For individuals and families, the loss of personal income means less money to spend on consumer goods and services like groceries, housing, and transportation. The impacts will extend beyond the health care sector to affect most parts of states’ economies.
Loss of jobs. Overall employment would decline by a total of 286,000 jobs nationwide in 2026. This includes 130,000 jobs lost because of direct reductions in the provision of hospital, physician, and other ambulatory care as well as reductions in pharmacy-related services. It also includes 156,000 jobs lost in nonhealth sectors like retail, real estate, and manufacturing as a result of the indirect or induced effects of health care funding losses. Rural communities in particular could be among the areas hardest hit.
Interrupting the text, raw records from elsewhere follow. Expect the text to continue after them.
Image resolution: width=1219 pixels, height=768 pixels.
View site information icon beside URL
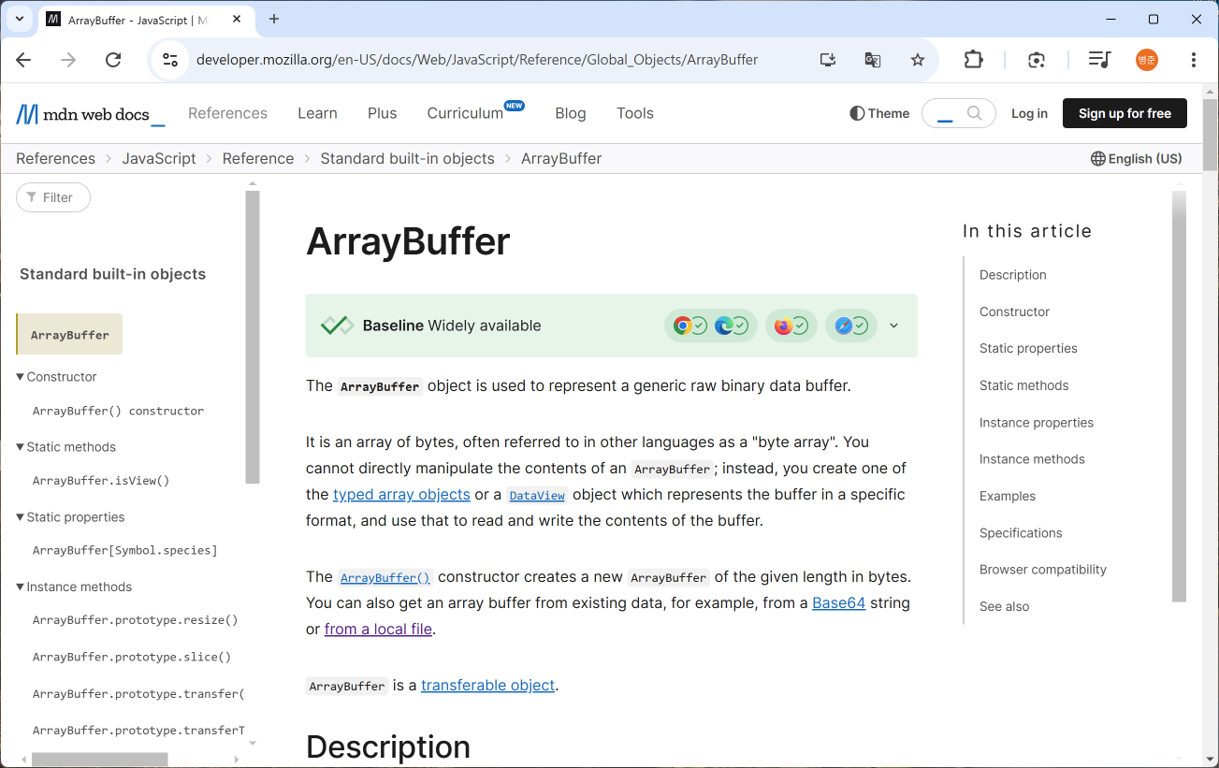[170, 60]
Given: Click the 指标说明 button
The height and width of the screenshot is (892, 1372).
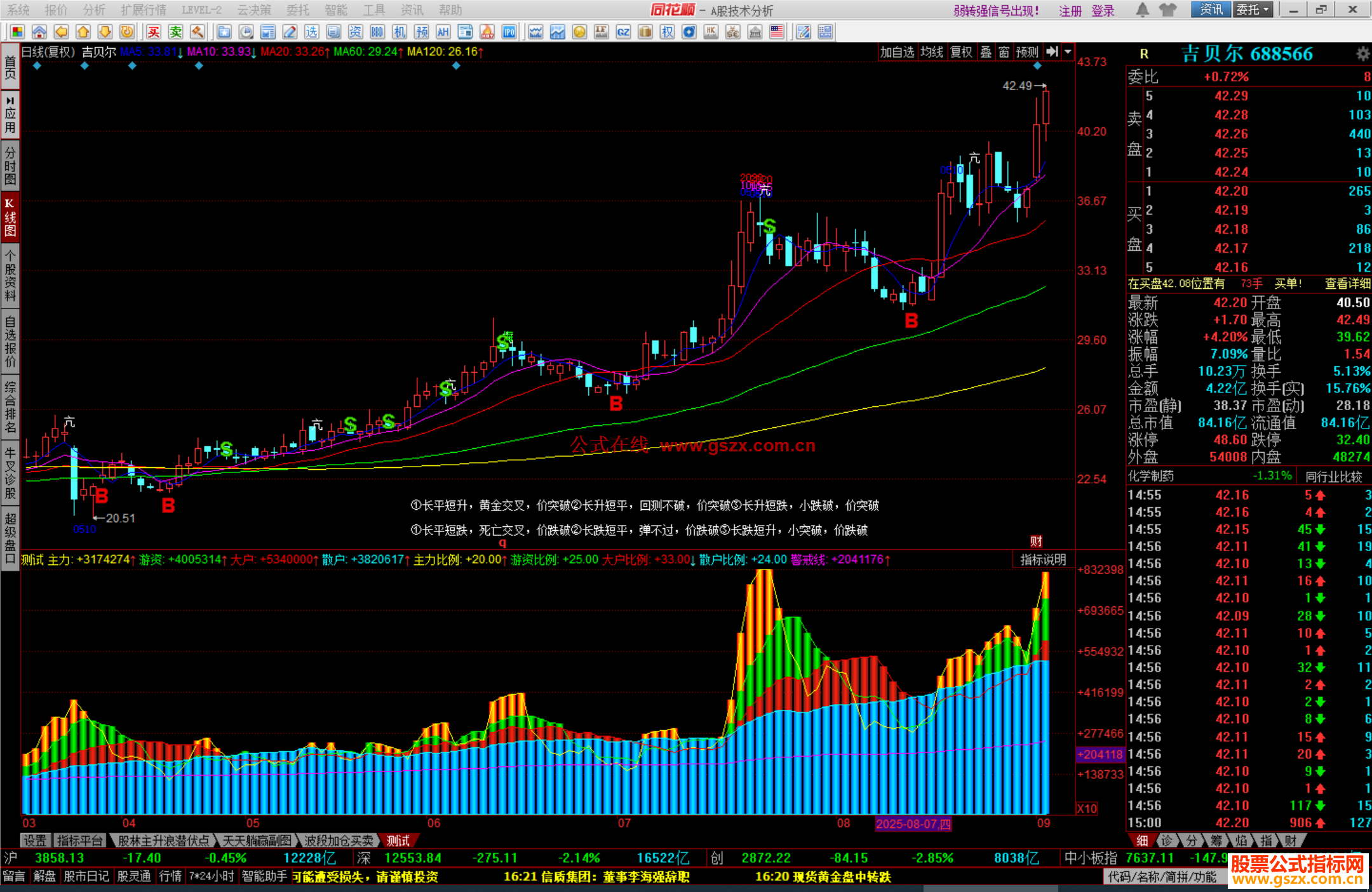Looking at the screenshot, I should tap(1042, 559).
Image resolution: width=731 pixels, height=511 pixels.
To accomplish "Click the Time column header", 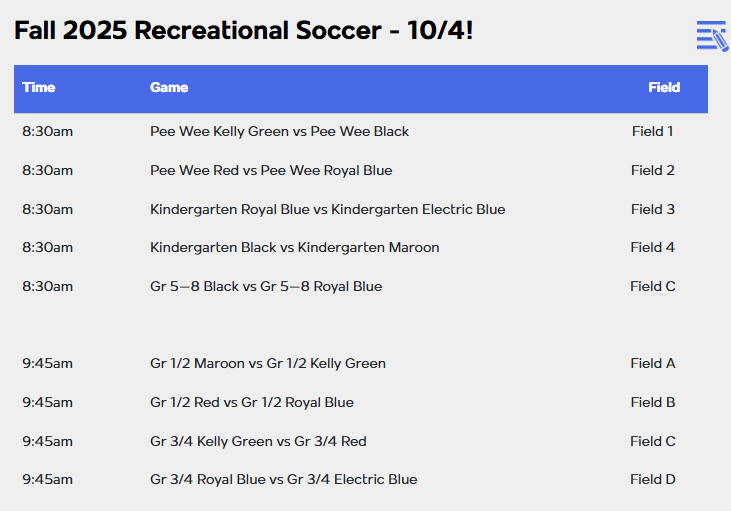I will (39, 87).
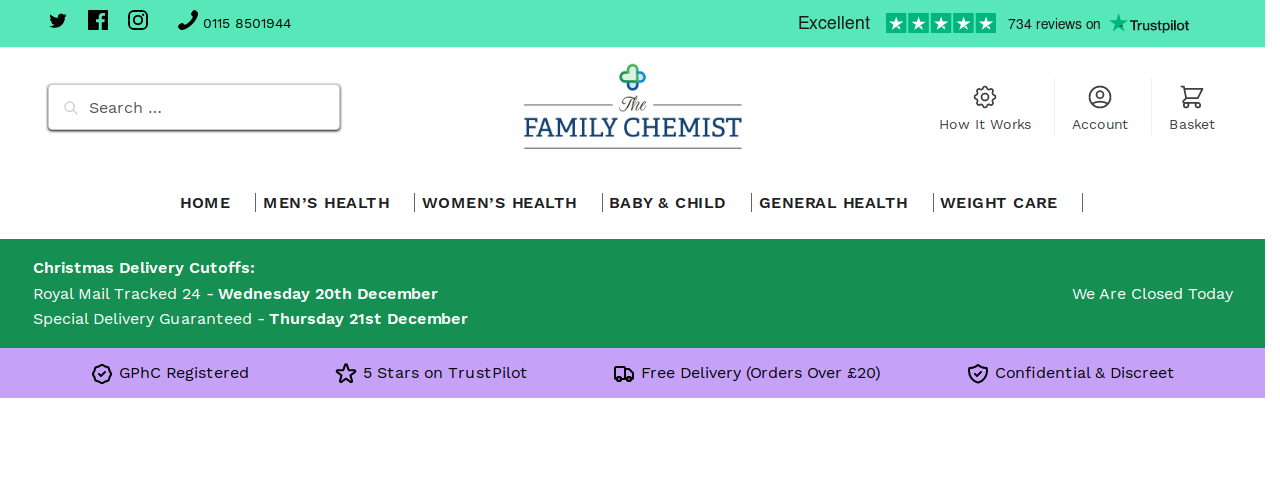1280x480 pixels.
Task: Open the Account profile icon
Action: tap(1100, 97)
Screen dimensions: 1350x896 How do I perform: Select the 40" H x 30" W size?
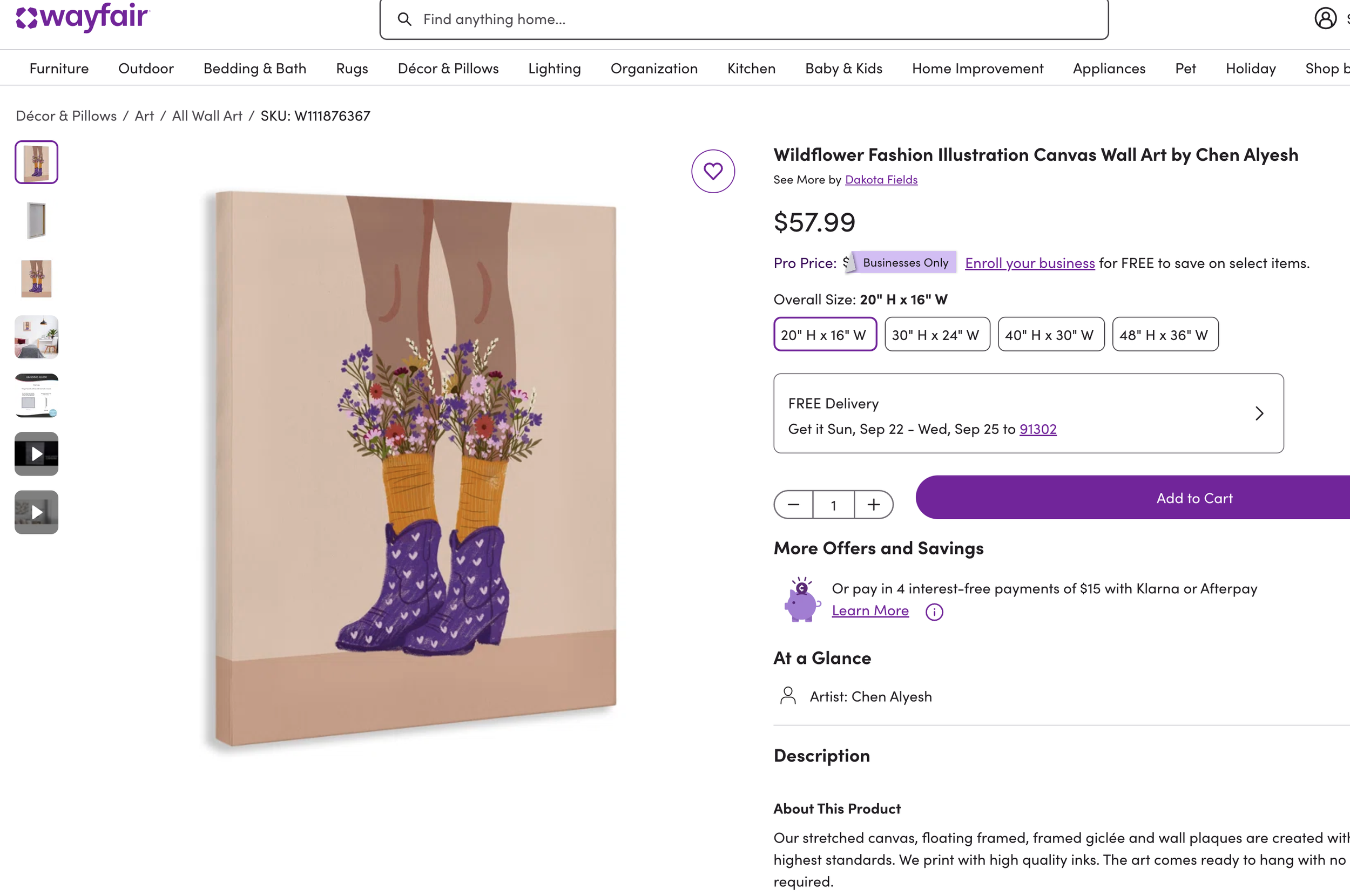[x=1050, y=334]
Reduced tax revenues. The reductions in income and economic activity will lead to losses of $2.1 billion in state and local tax revenues in 2026, as well as $5.4 billion in reduced federal tax revenues. The loss of state and local tax revenues would make it harder for state and local governments to balance their budgets and continue paying for crucial services like education.
The estimates detailed above are similar, but somewhat larger, for 2027 and 2028, as the value of enhanced PTCs would grow if they were to be continued.